SPD beantragt Widmung des Fritz-Kühn-Platzes als Park

 

 

 

 

 

 

Sehr geehrter Herr Bürgermeister,

 

namens der SPD-Fraktion im Rat der Stadt Iserlohn beantrage ich einen Punkt

 

 

 

                        „Mögliche Widmung des Fritz-Kühn-Platzes als Park“

 

 

 

in die Tagesordnung der nächsten Hauptausschusssitzung aufzunehmen.

 

 

 

Begründung:

 

 

 

In der letzten Sitzung des Ausschusses für Bürgeranregungen und Beschwerden kam auch der Quartierslotse Browatzki zu Wort. Er berichtete über teilweise schockierende Verhältnisse auf dem Gelände des Fritz-Kühn-Platzes.
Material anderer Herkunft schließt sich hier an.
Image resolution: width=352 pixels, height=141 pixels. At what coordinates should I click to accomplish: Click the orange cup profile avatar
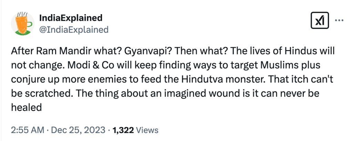coord(22,23)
Die Aussagen von Herrn Browatzki lassen den Schluss zu, dass die Ordnungsbehörden offensichtlich nicht in der Lage sind, auf dem Gelände für Ruhe und Ordnung zu sorgen.

 

 

 

Der Berichterstattung der lokalen Heimatzeitung über einen Besuch des SPD-Ortsvereins Iserlohn Zentrum sind weitere gravierende Details über die Zustände auf dem Platz und der Freitreppe zu entnehmen.

 

 

 

Den Aussagen der Mitarbeiterin des Bereichs Sicherheit und Ordnung, Schunke, ist zu entnehmen, dass Stadt und Polizei unzureichende Eingriffsbefugnisse auf Grund fehlender bindender Regelungen haben, und damit ein zielgerichtetes Einschreiten verhindert werde.

 

Es fehlt offensichtlich auch der Mut, Maßnahmen zu ergreifen, die möglicherweise rechtlich schwierig zu begründen sind. Diesen Mut haben andere Städte; Iserlohn leider nicht.

 

 

 

Nach uns vorliegenden Erkenntnissen könnte die Ausweisung des Fritz-Kühn-Platzes als Park Abhilfe schaffen. Der Erlass einer Parkordnung würde es ermöglichen, über ordnungsbehördliche Regelungen hinaus, z.B. Alkoholverbote zu erteilen und letztlich konsequentere Maßnahmen zu ergreifen.

 

 

 

Eine Einzäunung des Geländes als Voraussetzung, um den Platz zum Park zu machen, ist nach unseren Erkenntnissen nicht erforderlich. Eine teilweise Einzäunung, um Wege und Zugänge vorzugeben, könnte allerdings von Vorteil sein, um eine mögliche Videoüberwachung effektiv zu ermöglichen.

 

 

 

Letztlich ist auch in einem Park eine aktive Kontrolle und Betreuung der Anlage durch Ordnungsamt und Polizei unabdingbar, allerdings leichter und effektiver.

 

 

 

Daraus ergibt sich folgender Antrag:

 

 

 

1.      Die Verwaltung wird gebeten, die Umwidmung des Fritz-Kühn-Platzes in einen Park zu überprüfen und die rechtlichen Voraussetzungen (Satzung ?) vorzubereiten und den Entwurf einer Parkordnung vorzulegen.

 

2.      Die Verwaltung wird gebeten, im Rahmen einer Vorlage darzustellen, welche Möglichkeiten eine Parkordnung im Hinblick auf Videoüberwachung, Platzverweise, Alkoholverbote und andere Maßnahmen für Ordnungsbehörde und Polizei bietet.

 

3.      Die Verwaltung wird gebeten, die Möglichkeiten einer Teileinzäunung des Parks zu untersuchen und die Kosten dafür zu ermitteln.